Exercices:
a) Recopiez le passage de l'extrait sur la charge de la suerte, en commençant à "Nov 28 2015" et en terminant à "le toreo lié.".
b) Rédigez la suite de l'extrait sur la manière de charger la suerte, à partir de sa dernière phrase.

Nov 28 2015

Charger la suerte

ureña 1Il existe au moins trois manières de toréer avec profondeur et autant de concepts de charger la suerte car le moment de la charge dans une suerte correspond au deuxième temps, celui de la rencontre, où le torero pèsera ou non sur l’animal. Pour ce faire, il devra le conduire vers l’intérieur, ce qui est la première chose à regarder et non sur le passage et encore moins vers l’extérieur. C’est pourtant ce que fait parfois, le plus souvent même, un torero qui met ostensiblement la jambe de sortie entre le berceau des cornes. Très rarement, on voit le toreo idéal, en point d’interrogation, avec un double changement de trajectoire du toro mais il faut émettre deux réserves : ce n’est possible qu’avec un petit nombre de toros et cette manière de toréer impose des passes isolées dans la mesure où il est antinomique avec le toreo lié.

Données fournies:
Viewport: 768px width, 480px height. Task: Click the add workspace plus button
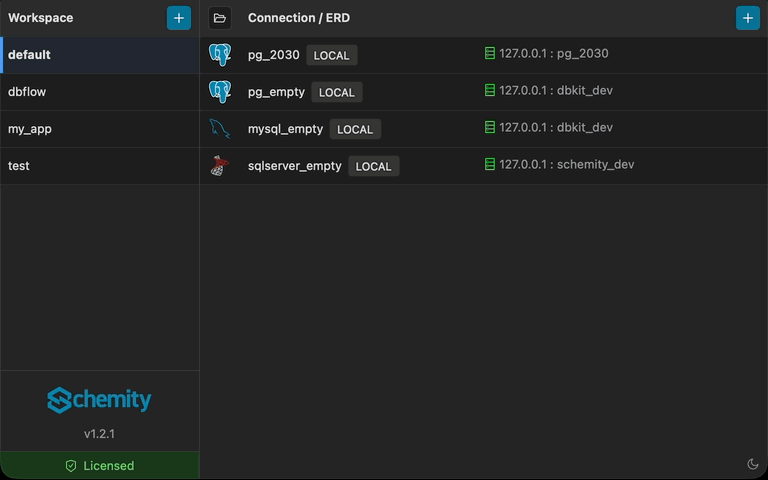[x=179, y=18]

En réponse:
a)
Nov 28 2015

Charger la suerte

ureña 1Il existe au moins trois manières de toréer avec profondeur et autant de concepts de charger la suerte car le moment de la charge dans une suerte correspond au deuxième temps, celui de la rencontre, où le torero pèsera ou non sur l’animal. Pour ce faire, il devra le conduire vers l’intérieur, ce qui est la première chose à regarder et non sur le passage et encore moins vers l’extérieur. C’est pourtant ce que fait parfois, le plus souvent même, un torero qui met ostensiblement la jambe de sortie entre le berceau des cornes. Très rarement, on voit le toreo idéal, en point d’interrogation, avec un double changement de trajectoire du toro mais il faut émettre deux réserves : ce n’est possible qu’avec un petit nombre de toros et cette manière de toréer impose des passes isolées dans la mesure où il est antinomique avec le toreo lié.

b)
Domingo Ortega dans sa conférence de 1950 à l’Athénée de Madrid, disait :
« Pour moi charger la suerte ce n’est pas ouvrir le compas, parce qu’avec le compas ouvert le torero allonge mais n’approfondit pas la passe; la profondeur s’acquiert en avançant la jambe vers l’avant, pas sur le côté. […] en ne mettant pas en pratique les concepts qui définissent ces normes, on ne torée pas, on donne des passes; beaucoup de passes, c’est vrai. […] Parce que, je le répète : ce n’est pas la même chose de donner des passes et de toréer. »

Manolo Vázquez, de son côté, interprète le toreo les pieds joints et de face, derrière la hanche.

Manolete, dans une interview publiée dans El Ruedo en 1945, disait :
« Je pense que pour le toro qui charge, on ne doit pas avancer la muleta. […] Charger la suerte à la naturelle et dans les autres suertes est une facilité pour le torero, car il dévie plus facilement la trajectoire du toro. »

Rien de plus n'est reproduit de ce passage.